What engine oil do you use and why?

JohnW8

New member
Like the title asks, what engine oil do you use and why?


Until recently I used Mobil 1 10w/30, because it was readily available, and able to hold up well to higher temps found in a racecar.

What's your choice?
 
Amsoil dominator 15w50. for the same reaosn Chuck aluded too: ZDDP content. but also because of its temperature stability and flow characteristics. it's survived at 300°F in the MR2 (cooler gets it to 260 in clear track!...warts and all) and still appeared to be stable, where Mobil 1 had shown signs of breakdown.

oh, and I'm a dealer, so... let me know if you need some :D
 
I use nothing that I can buy at a local parts store over the counter. Gibbs, Amsoil, Brad Penn, Redline.
 
I've used Mobil 1 15w50 in my race car for 16 years. No issues. I use Mobil 1 5w30 in my 2 TSXs and my '94 E 150 tow vehicle. No issues. Worth every penny and woudn't use anything else.
:eclipsee_steering:
 
In the race car, Mobil One 15W-50. It is the only M1 grade still with a high zinc content.

The autocross car gets 10W-30 M1. My C6 Vette the factory fill M1 5W-30. The Ford trucks get Motorcraft 15W-40 and 5W-20 for the 6.7 diesel and V-10 respectively. The only car on dino oil is the TSX, and that has had 5W-30 Castrol every 5k and it's now up to 112,000.
 
Dave,
Are you throwing in the Rotella for the zinc?
I'm running Mobil 1 15/50 in the 911 (270 + oil temps) along with some CamShield for the extra ZDDP.
Chuck
 
For the reasons Chuck lists, I am pretty sure using Valvoline VR whatever in my car resulted in bad cam wear.

Switching over to either Amsoil or Joe Gibbs now for the new motor.
 
Redline 40W Racing.

High zinc/phoshorus, good viscosity stability, excellent heat handling. Runs cooler under the same conditions as Mobil1 and Royal Purple.

Haven't ever tried Amsoil in the race car, but I run it in the truck...

I've been running Royal Purple in the street cars, since I can actually buy it cheaper than Mobil1.
 
For the race car - Mobil One Race. Because Dave Wheeler and Bret DePedro made convincing arguments regarding the use of a race-specific formulation that include ZDDP content and other reasons.

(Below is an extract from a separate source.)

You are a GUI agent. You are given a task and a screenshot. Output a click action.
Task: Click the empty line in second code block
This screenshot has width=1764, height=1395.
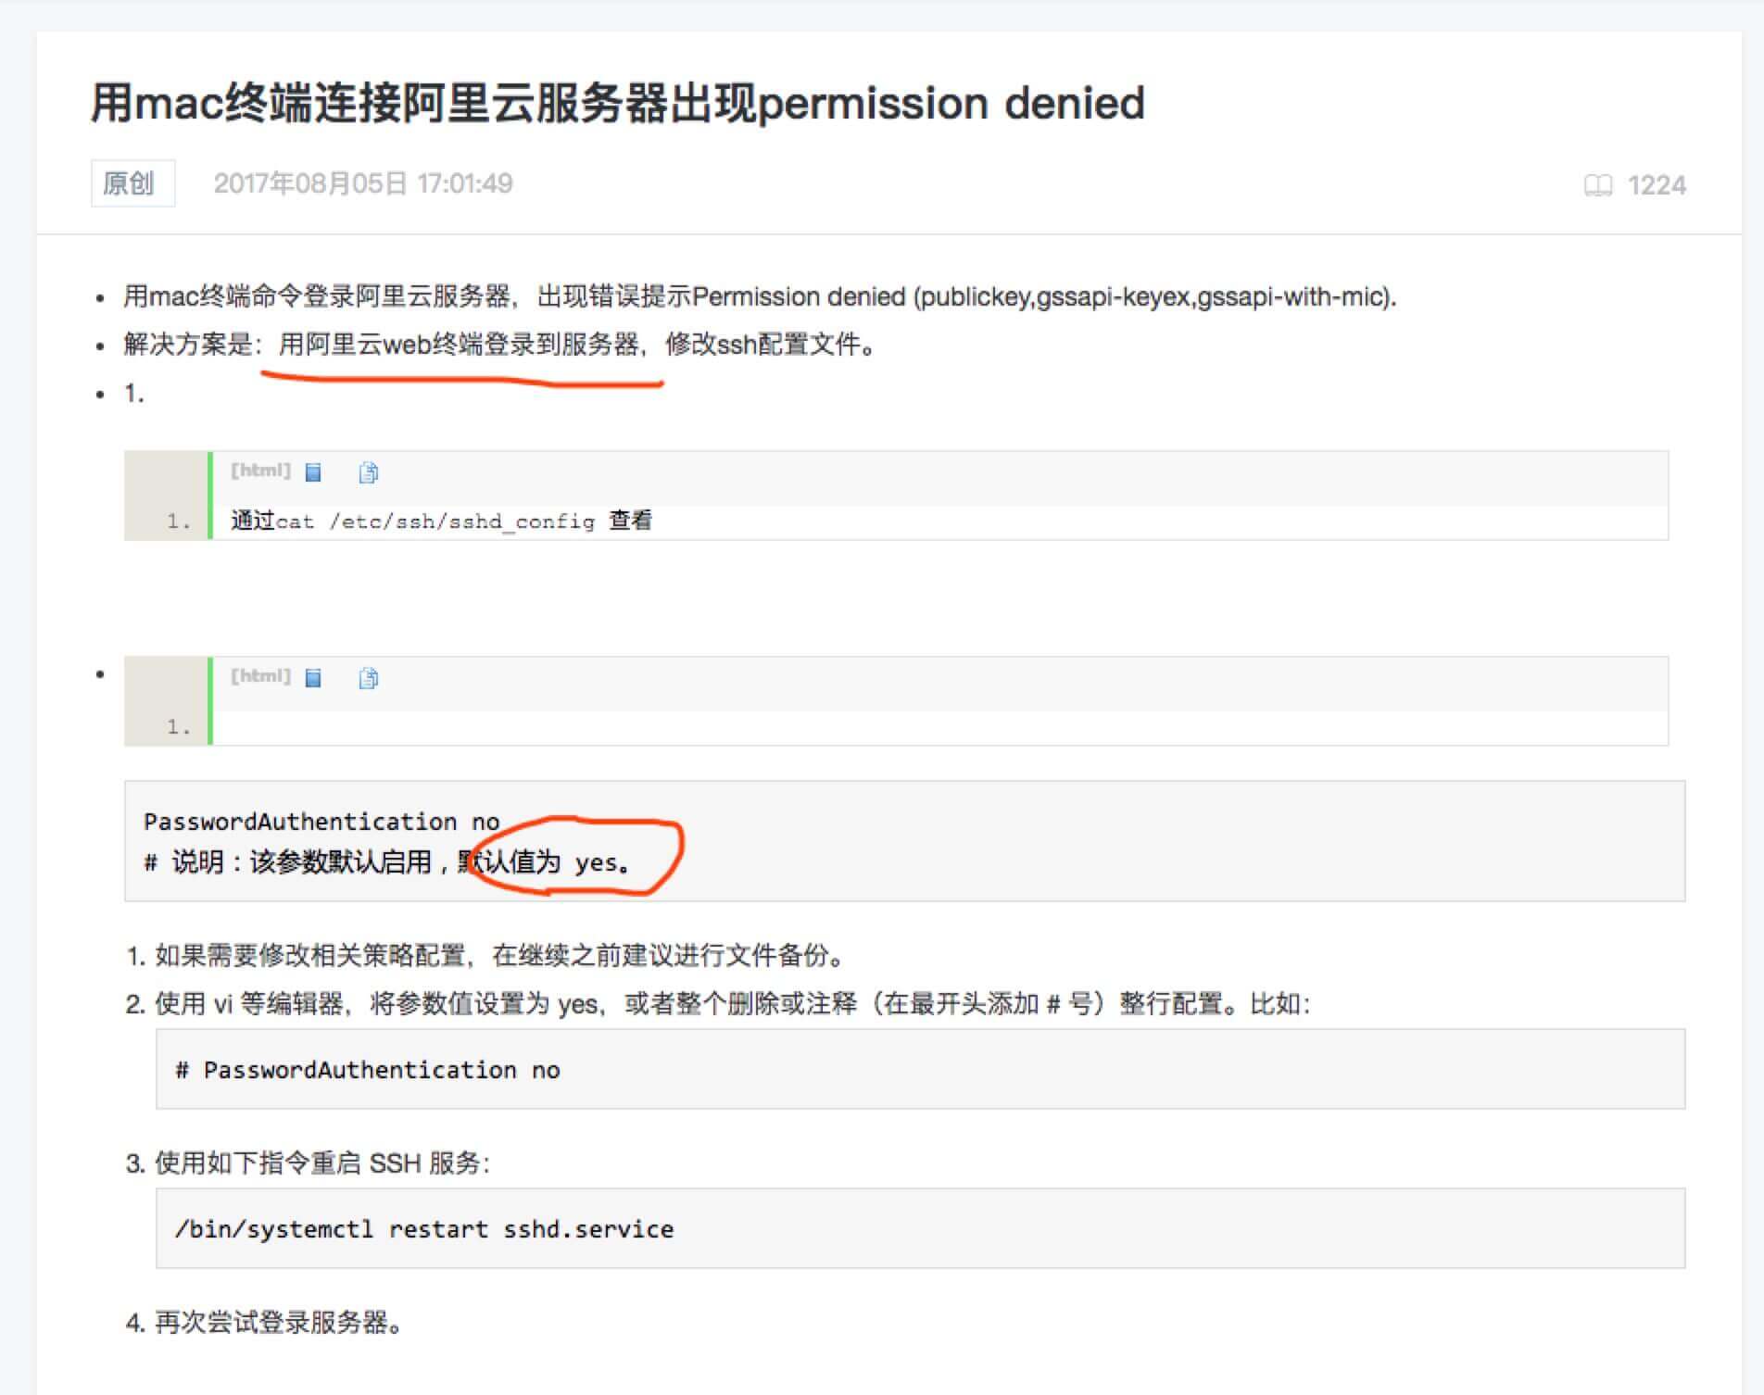pyautogui.click(x=926, y=727)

For the street cars - various weights of M1 as well. About 500K miles between the three of them with no complaints. Of course, with three street cars on the stuff of course none of them use the same damn spec oil, so I've always gots lots of bottles of the wrong stuff around when it's time to change the oil. At least the street Meotter leaks so much oil that I can just put cheap(er) Castrol dino juice in it.
 
Some VEE drivers swear by Brad Penn which is the old "green oil" for PA.Loaded with ZDDP and good for 1200cc VEE engines.:dead_horse:
 
It is interesting to see all the synthetic oil being used, how often do you change your oil? I use dino oil and change each race.. but the cost is much less. Thanks
 
I use the B&G 15/40w full synthetic with an B&G MOA zinc additive. 1.8t motor spinning to 7k, never a problem and motor has full a race season and 3 years of hpde's on it. Was rebuilt in 09'
 
Synth oil wont burn like conventional oil, start a fire in your backyard and try it out. Synth will put the fire out before burning. Great for turbo motors and high heat applications.
 
I have been coating my cams with Techline Cermalube coating. Never any signs of wear. Also will help with oil temps. Easy to apply and cure in your own oven.
 
Cambell, you dont have to change the syns every race, thus cheaper.
Rotella( my current oil) 5/40 has 1200PPm of ZZp in it and helps the scuff.
Syns will burn , but at a much higher temp. The engine will look brand new inside, even with the rod sticking out.